What this task involves: Nothing but the lines from the one with "The height and width of the screenshot is (818, 1559)." through the end of the data should be set down, each exactly as written, and no picture should be included.
··· Listed entries
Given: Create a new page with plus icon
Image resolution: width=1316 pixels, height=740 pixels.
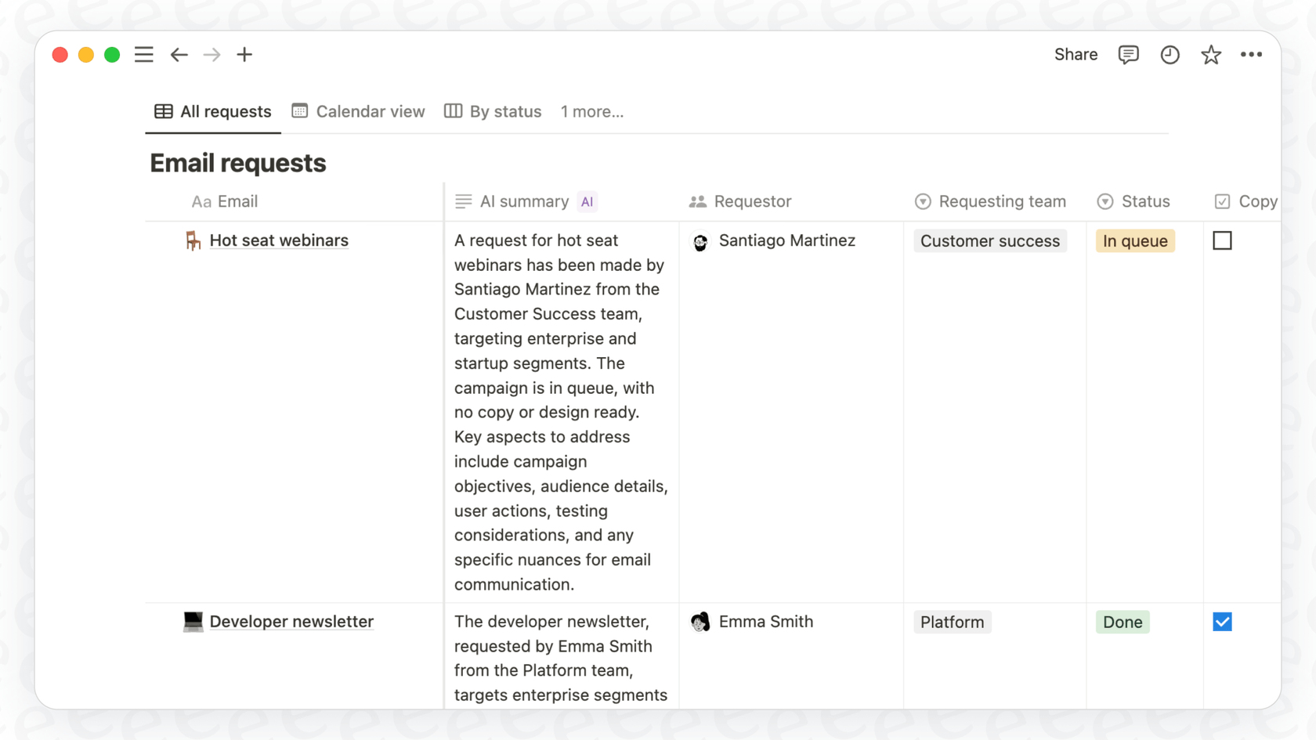Looking at the screenshot, I should point(244,55).
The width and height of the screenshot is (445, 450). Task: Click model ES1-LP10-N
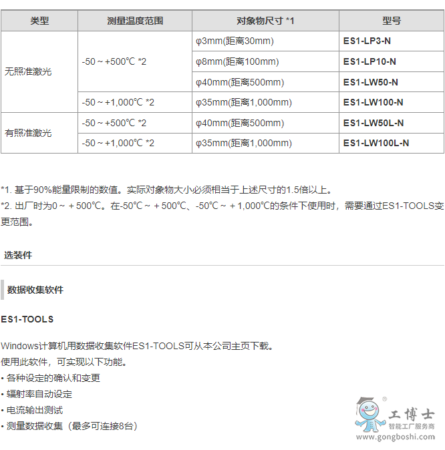click(x=369, y=62)
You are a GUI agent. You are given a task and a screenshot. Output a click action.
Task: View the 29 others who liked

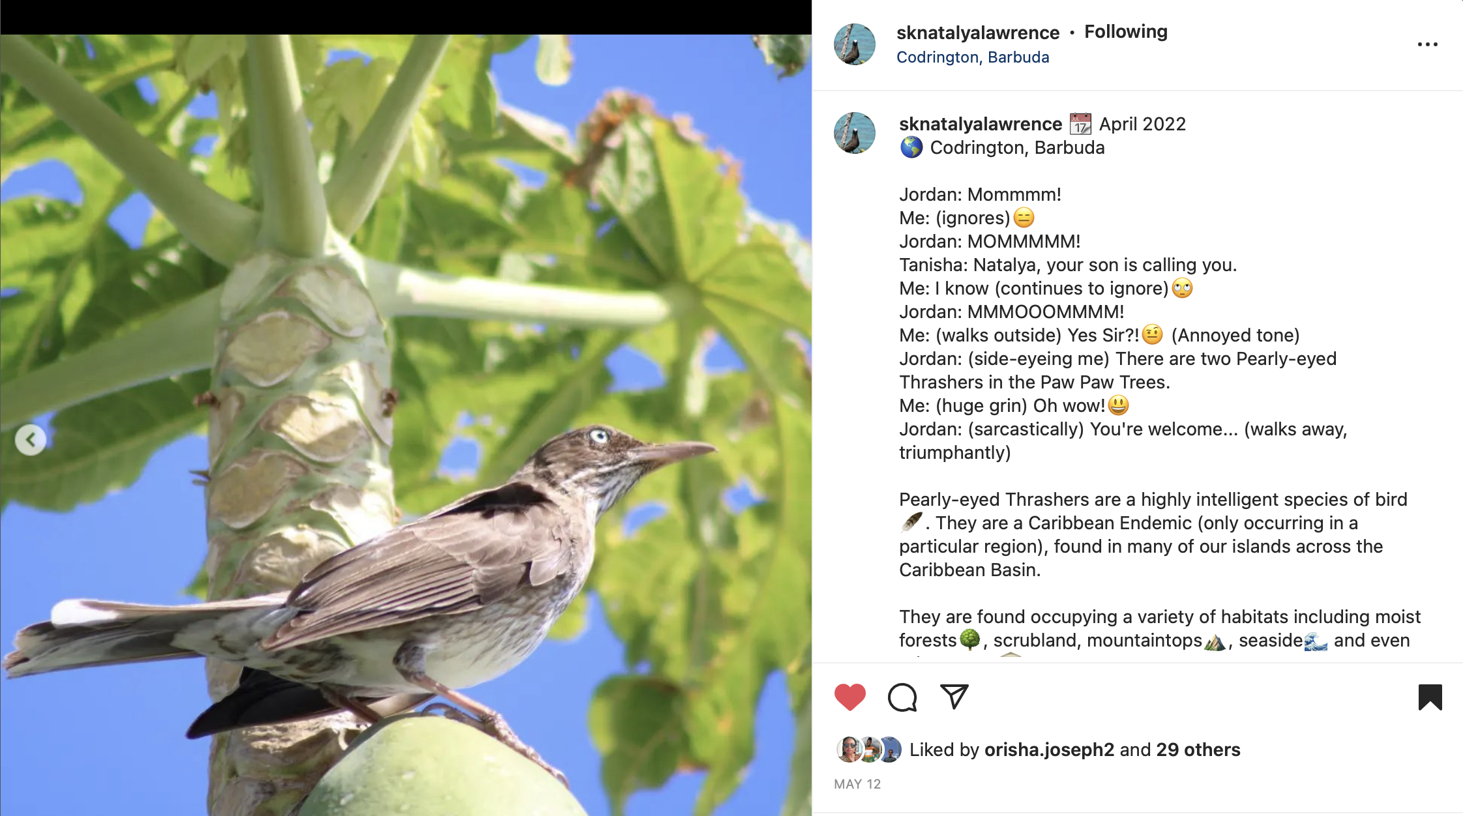click(1198, 750)
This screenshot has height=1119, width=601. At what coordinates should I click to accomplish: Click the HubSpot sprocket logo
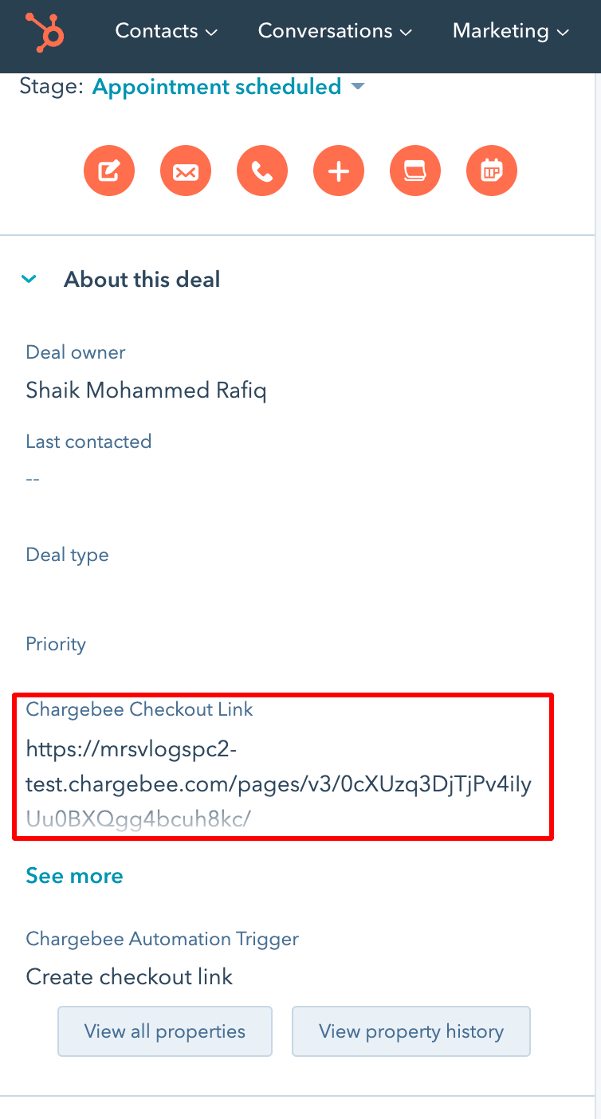[x=44, y=31]
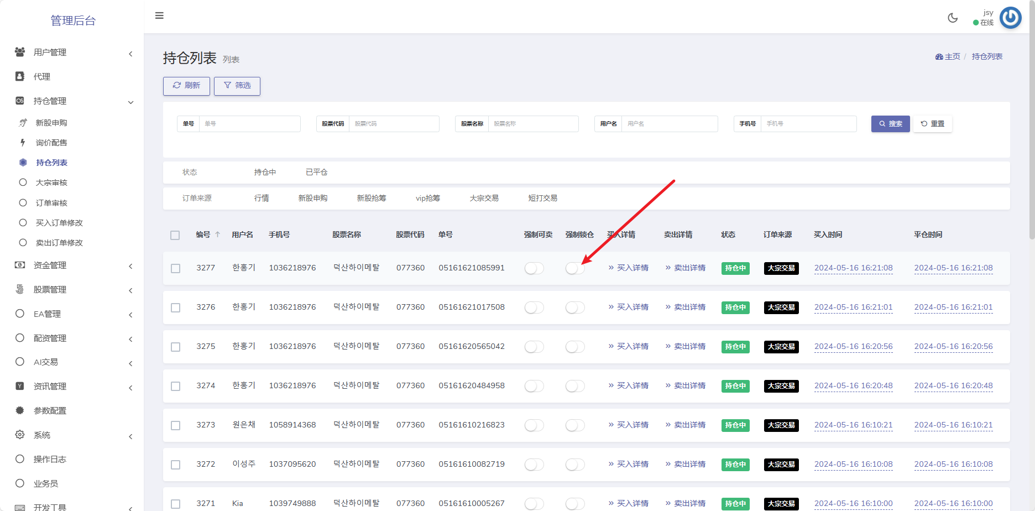The width and height of the screenshot is (1035, 511).
Task: Enable 强制锁仓 toggle for order 3277
Action: 575,268
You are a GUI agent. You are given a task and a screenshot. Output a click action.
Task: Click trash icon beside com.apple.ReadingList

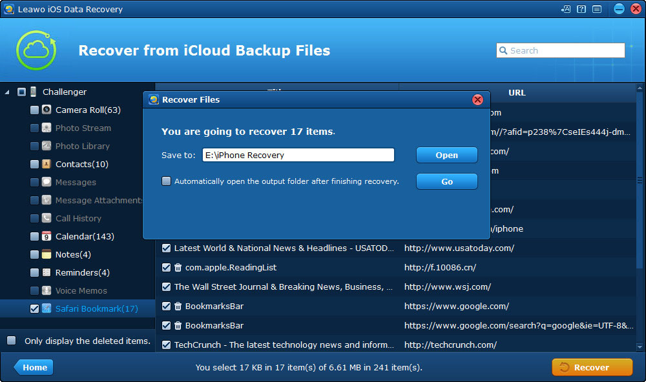(178, 267)
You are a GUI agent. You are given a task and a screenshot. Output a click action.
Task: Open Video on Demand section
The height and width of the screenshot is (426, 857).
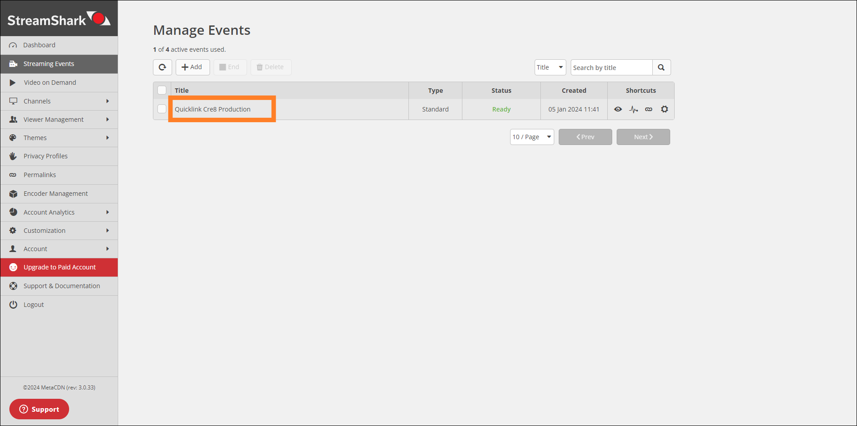pyautogui.click(x=50, y=83)
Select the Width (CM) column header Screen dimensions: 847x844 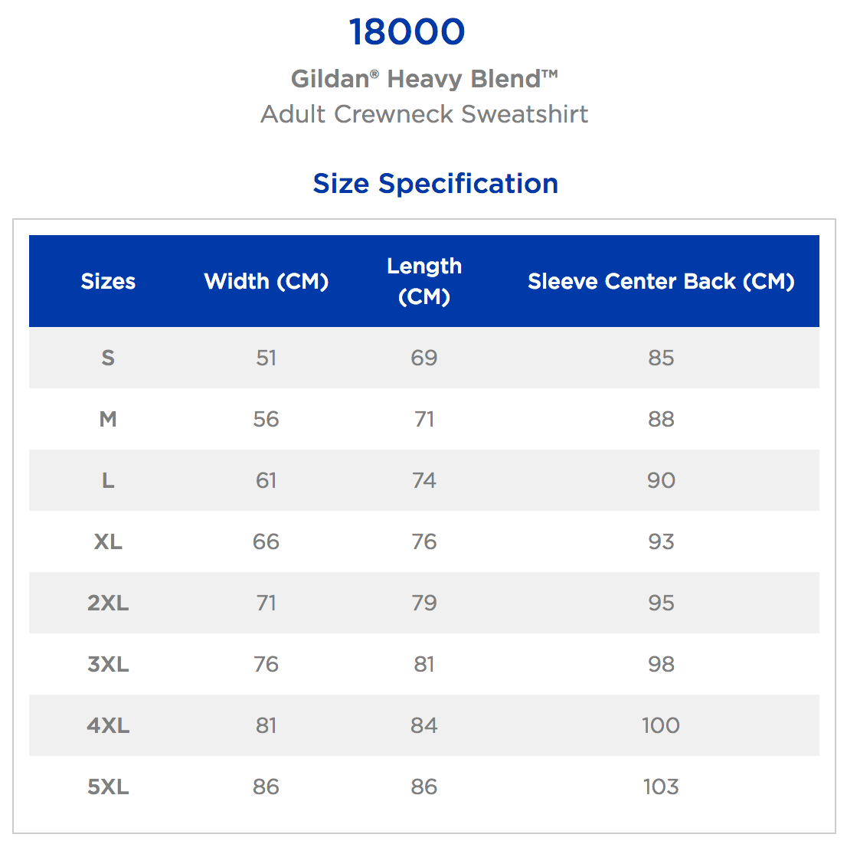[267, 281]
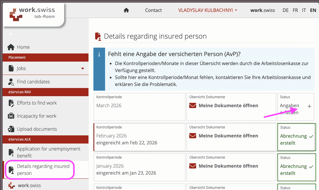
Task: Open Incapacity for work page
Action: pyautogui.click(x=37, y=116)
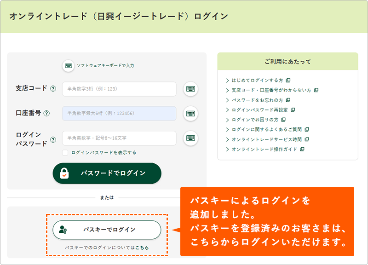This screenshot has height=265, width=368.
Task: Open オンライントレード操作ガイド link
Action: [265, 149]
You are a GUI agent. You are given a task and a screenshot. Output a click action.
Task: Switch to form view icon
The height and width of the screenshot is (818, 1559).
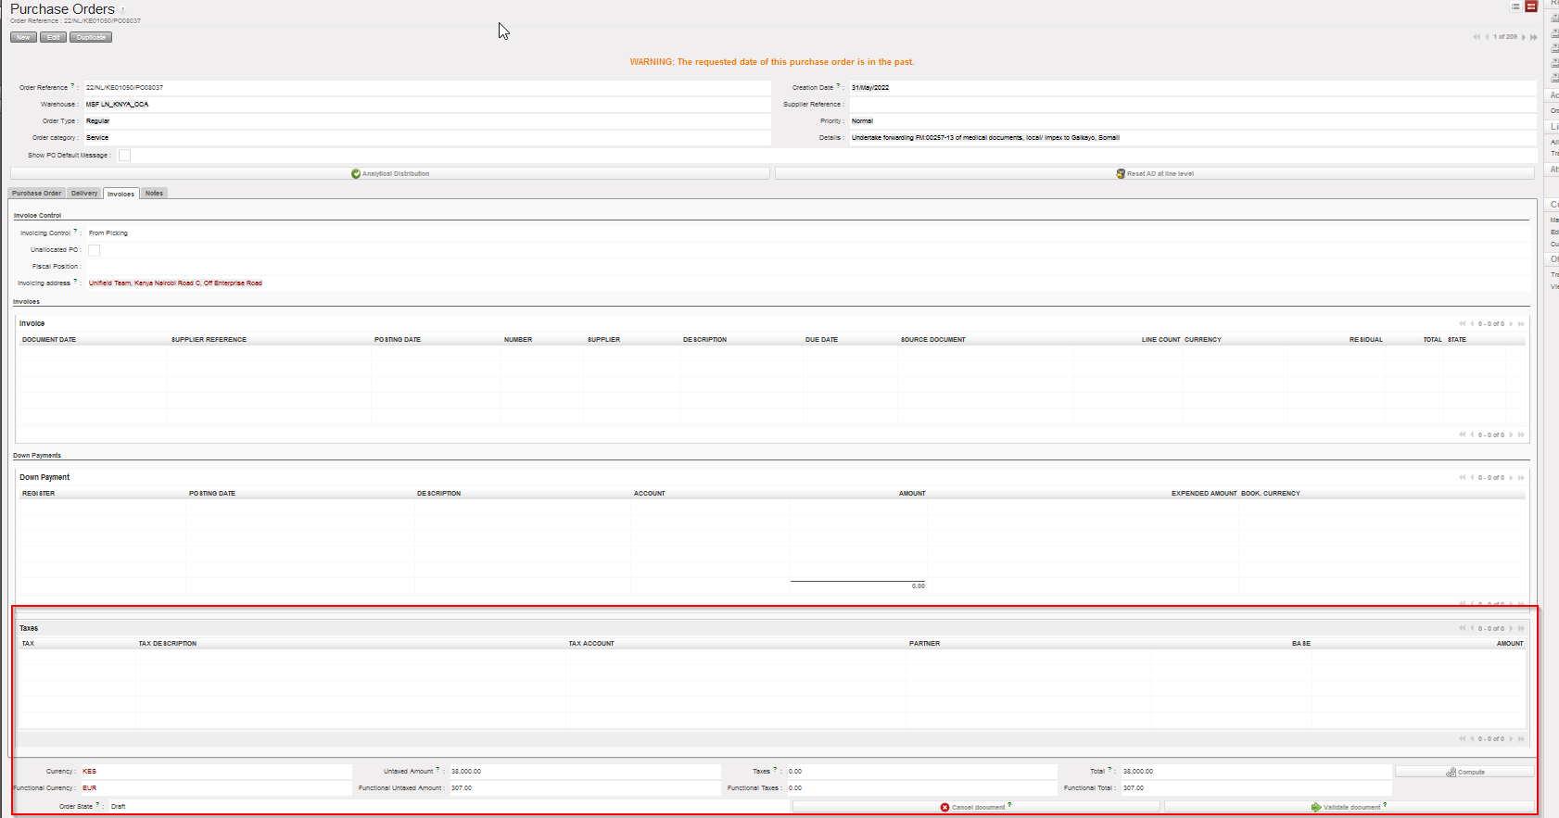coord(1531,6)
······
Answer section:
The height and width of the screenshot is (818, 1559).
coord(1531,6)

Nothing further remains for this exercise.